Además, aquí se recibió de profesora en Ciencia Política, ahora está haciendo la licenciatura en Gestión de Instituciones Educativas, da clases de portugués y es profesora en el secundario y el terciario. Además, es voluntaria del Hospital Lucio Molas. "Estar con la mente y el cuerpo ocupados me mantiene el espíritu -asegura-. Como profesora no puedo transmitir sólo la parte de la lengua, es imposible que no se cuele lo ideológico y cultural, me sale la forma de ser típica del brasileño, charleta, más despreocupado. El argentino siempre está preocupado por algo, es medio extremista, como en el tango. La samba es diferente. El shock cultural también está en casa, yo digo 'Dios va a ayudar' y mi marido empieza 'no me parece, hay que ponerse a trabajar y mejorar esto...' ¡Es un contraste!
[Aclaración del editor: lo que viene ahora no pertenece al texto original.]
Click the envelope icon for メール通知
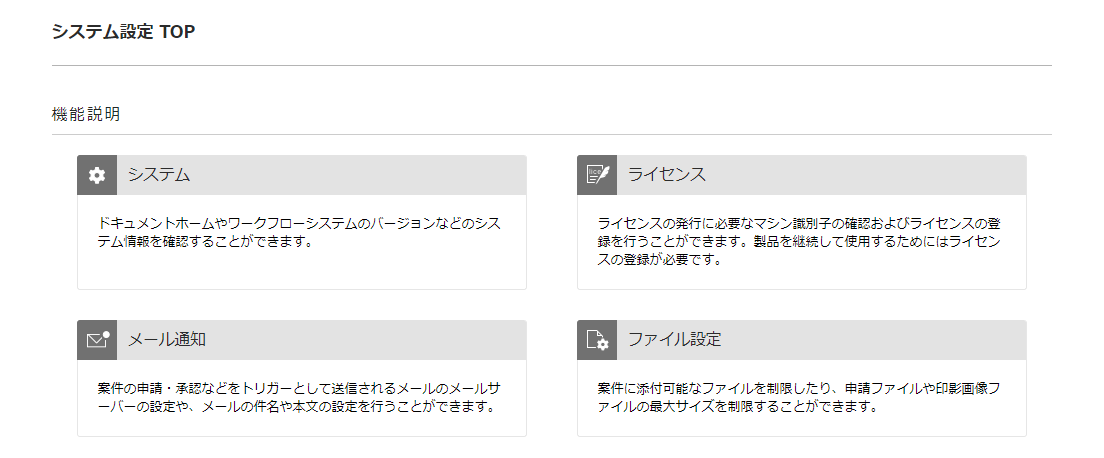The height and width of the screenshot is (458, 1104). (97, 340)
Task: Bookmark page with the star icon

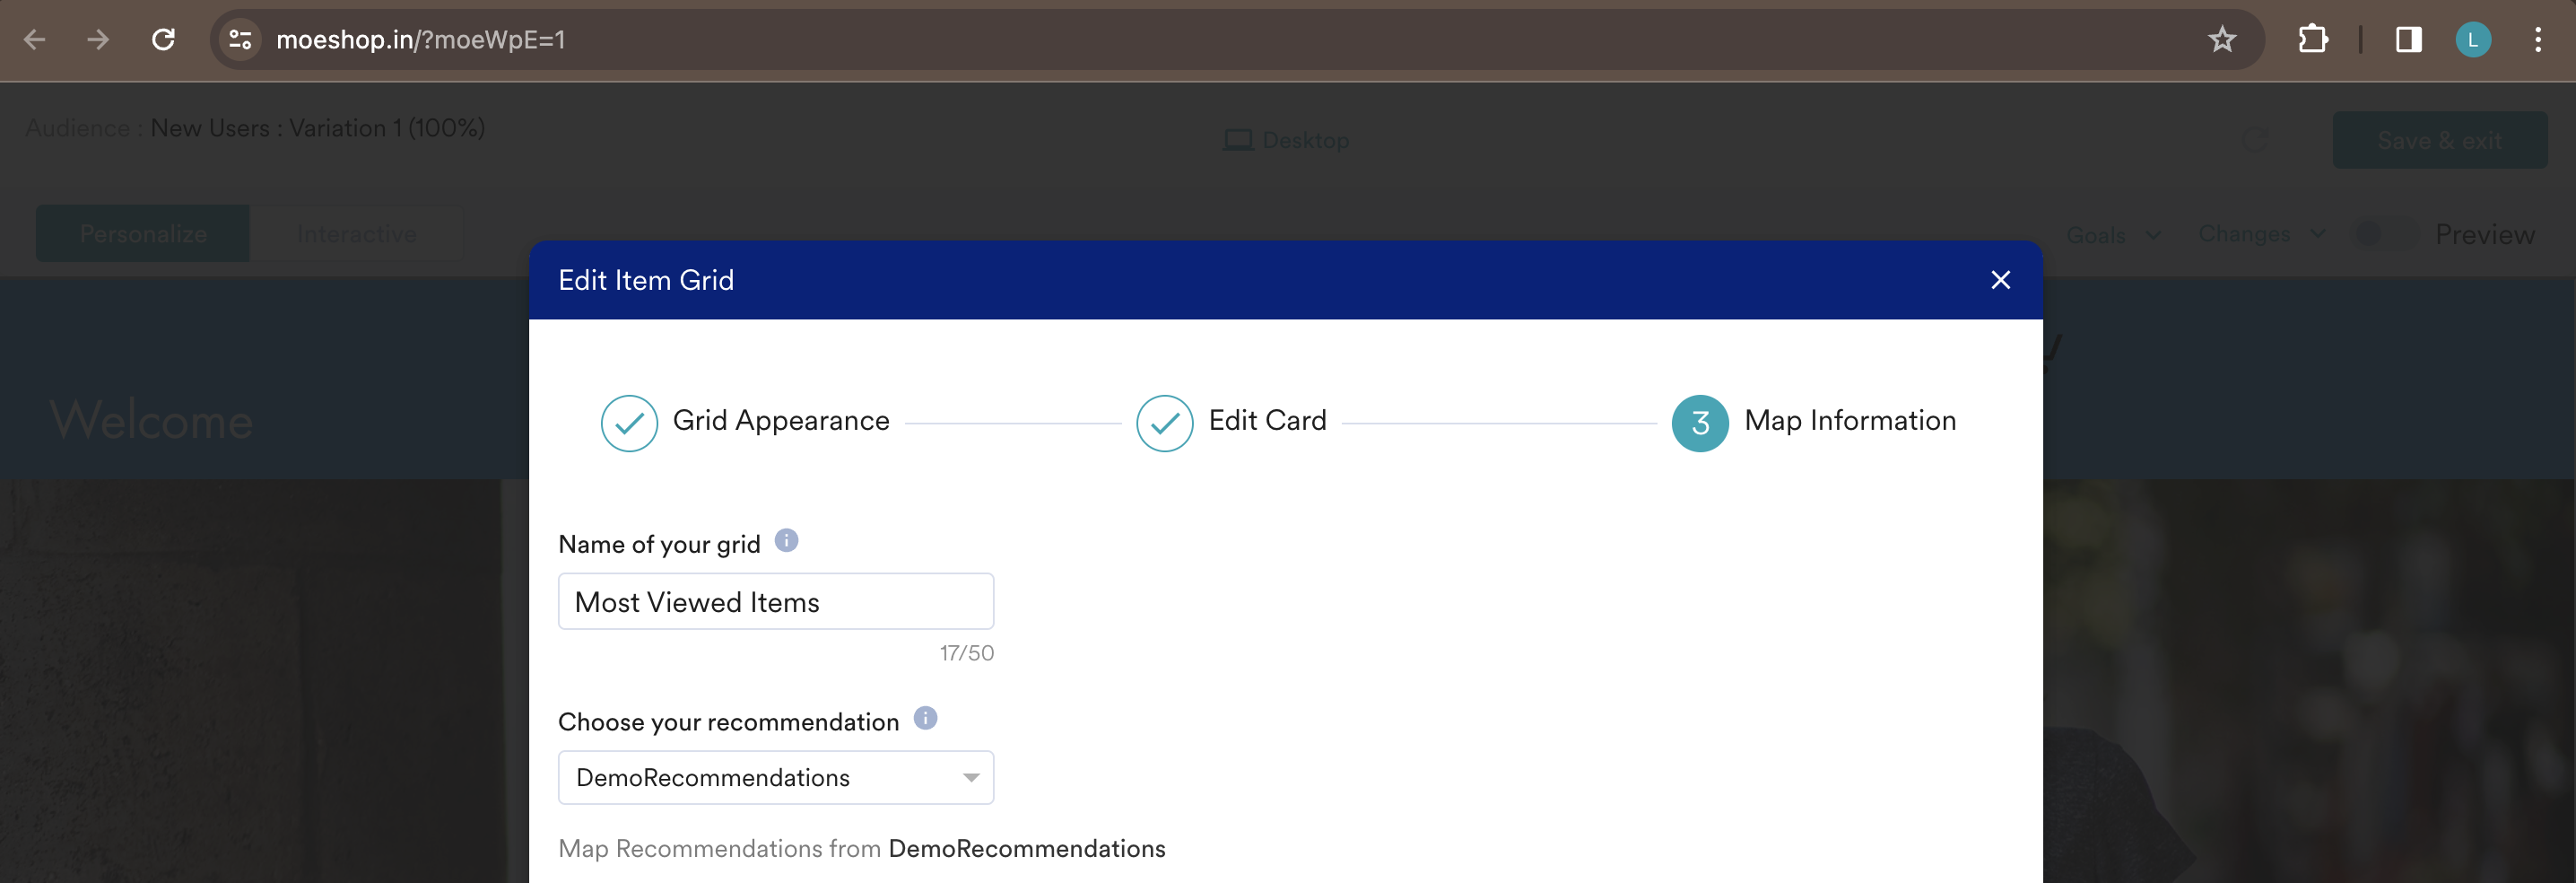Action: point(2222,40)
Hay muchas cosas buenas del argentino que trato de tomar: el empuje, la inquietud de hacer cosas, no esperar que venga otro a hacerlo, el brasileño es más tranquilo y piensa 'ya veremos', el argentino es más ejecutivo".
Cada tanto, la vuelta.
Heloísa vuelve a Brasil cada tanto porque siente la lejanía de su gente y recuerda: "El último viaje fue muy emocionante porque fue cuando mi mamá se descompuso del corazón y se murió. Lloré durante las doce horas de viaje, pasaba de un vuelo a otro llorando, pero cuando el avión iba bajando en mi ciudad, respiré hondo y algo en mi cabeza dijo 'basta o venís a ayudar o te volvés'".
Fue duro llegar y ver a su mamá en coma, pero durante todos los días que estuvo junto a ella le pudo decir todo lo que no le había dicho antes por estar lejos. "Con mis hermanos le hablamos mucho y le agradecimos la forma en que nos dejó parados en la vida como personas, siempre con la certeza de que ella escuchaba todo. Desde esa vez, no volví más", recuerda emocionada.